Hello, my name is Luke.

I've been an apprentice electrician now for two years. I started off in Michigan and then moved to California after a year. Just recently after living in California for about a year I moved to Texas to be with family for the summer. I worked as an electrician in California for that year as well. I started working for a electrical company here in Texas a few weeks ago.
What I'm trying to get at is when I move back to Cali what do I do?
Do I go get a trainee card or get an apprenticeship? They sound pretty similar but I know one if them guarantees you working minimum wage which I know I would be above concidering my experience.
I also realize this is a little tricky to do. In order to get any kind of card you have to be accepted into a program and have a job. How do you get a job without the card? This stuff is starting to seem a lot like internships. (Need experience to get the internship but no one will give you experience because you don't have the experience lol).
Could someone shed some light in options I would have?
I've also heard that you can just get your hours and take the state test as soon as you have your hours. Is this true?
Should I be applying to programs right now? I'll be moving in September. I'll either be living in San Diego or LA area.

Thanks in advance!


----------



## M.A.R (Jun 10, 2012)

If you're coming to Los Angeles you should apply to Ibew Local 11. Its a 5 year union apprenticeship.


----------



## joebanana (Dec 21, 2010)

What apprenticeship program are you in right now?
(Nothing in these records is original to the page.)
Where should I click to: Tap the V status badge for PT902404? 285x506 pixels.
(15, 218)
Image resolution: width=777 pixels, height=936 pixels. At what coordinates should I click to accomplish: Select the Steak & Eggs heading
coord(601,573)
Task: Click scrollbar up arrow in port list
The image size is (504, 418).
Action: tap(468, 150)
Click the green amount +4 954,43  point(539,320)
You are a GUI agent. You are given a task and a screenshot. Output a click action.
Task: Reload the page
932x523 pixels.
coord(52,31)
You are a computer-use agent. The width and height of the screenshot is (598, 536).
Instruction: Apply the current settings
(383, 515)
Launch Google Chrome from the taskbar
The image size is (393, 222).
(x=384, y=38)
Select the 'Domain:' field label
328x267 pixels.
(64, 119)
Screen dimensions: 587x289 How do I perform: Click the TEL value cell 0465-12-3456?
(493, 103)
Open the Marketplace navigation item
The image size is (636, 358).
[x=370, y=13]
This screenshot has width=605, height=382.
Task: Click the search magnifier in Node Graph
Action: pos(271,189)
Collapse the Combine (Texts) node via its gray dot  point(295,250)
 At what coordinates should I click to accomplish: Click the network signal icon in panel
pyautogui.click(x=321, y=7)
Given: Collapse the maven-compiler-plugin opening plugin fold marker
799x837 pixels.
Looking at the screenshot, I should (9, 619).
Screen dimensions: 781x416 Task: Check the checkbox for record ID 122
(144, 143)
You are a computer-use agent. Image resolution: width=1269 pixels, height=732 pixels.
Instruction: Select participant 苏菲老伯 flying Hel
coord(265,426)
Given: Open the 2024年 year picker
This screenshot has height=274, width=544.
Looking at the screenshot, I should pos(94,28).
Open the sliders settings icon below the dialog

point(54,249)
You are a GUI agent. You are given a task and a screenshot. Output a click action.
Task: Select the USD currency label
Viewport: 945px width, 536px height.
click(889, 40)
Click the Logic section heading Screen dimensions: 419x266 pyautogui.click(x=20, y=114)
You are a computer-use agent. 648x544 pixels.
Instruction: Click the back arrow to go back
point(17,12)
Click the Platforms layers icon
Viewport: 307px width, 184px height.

What you need to do is to stay put long enough to finish your apprenticeship, so when you turn out, you can travel wherever you want to. (with exceptions) (reciprocity limitations)


----------



## Luuke (May 29, 2015)

Is it still 5 yrs. If I have half of it done? I would very much like to get into a local. How fast do people get in? Will my hours count?




M.A.R said:


> If you're coming to Los Angeles you should apply to Ibew Local 11. Its a 5 year union apprenticeship.


----------



## Luuke (May 29, 2015)

joebanana said:


> What apprenticeship program are you in right now? What you need to do is to stay put long enough to finish your apprenticeship, so when you turn out, you can travel wherever you want to. (with exceptions) (reciprocity limitations)



Texas does not require you to go to school. Here you just get your hours then take the test when you can.
Once I get to Cali that will be my permanent place. I thought it doesn't matter where you acrew your hours they all transfer if you can have them verified? Do you have to start over when you move to a new state? Do your hours follow you?


----------



## joebanana (Dec 21, 2010)

Luuke said:


> Texas does not require you to go to school. Here you just get your hours then take the test when you can.
> Once I get to Cali that will be my permanent place. I thought it doesn't matter where you acrew your hours they all transfer if you can have them verified? Do you have to start over when you move to a new state? Do your hours follow you?


In Cali. you have to be registered with the state as an apprentice, or "trainee". Your hours may count, depends on the local. Mostly they're looking for decades worth of experience for advanced placement in the apprenticeship program. You need 8,000 (documented) hours, and a completed apprenticeship to sit for the state exam. :thumbsup:


----------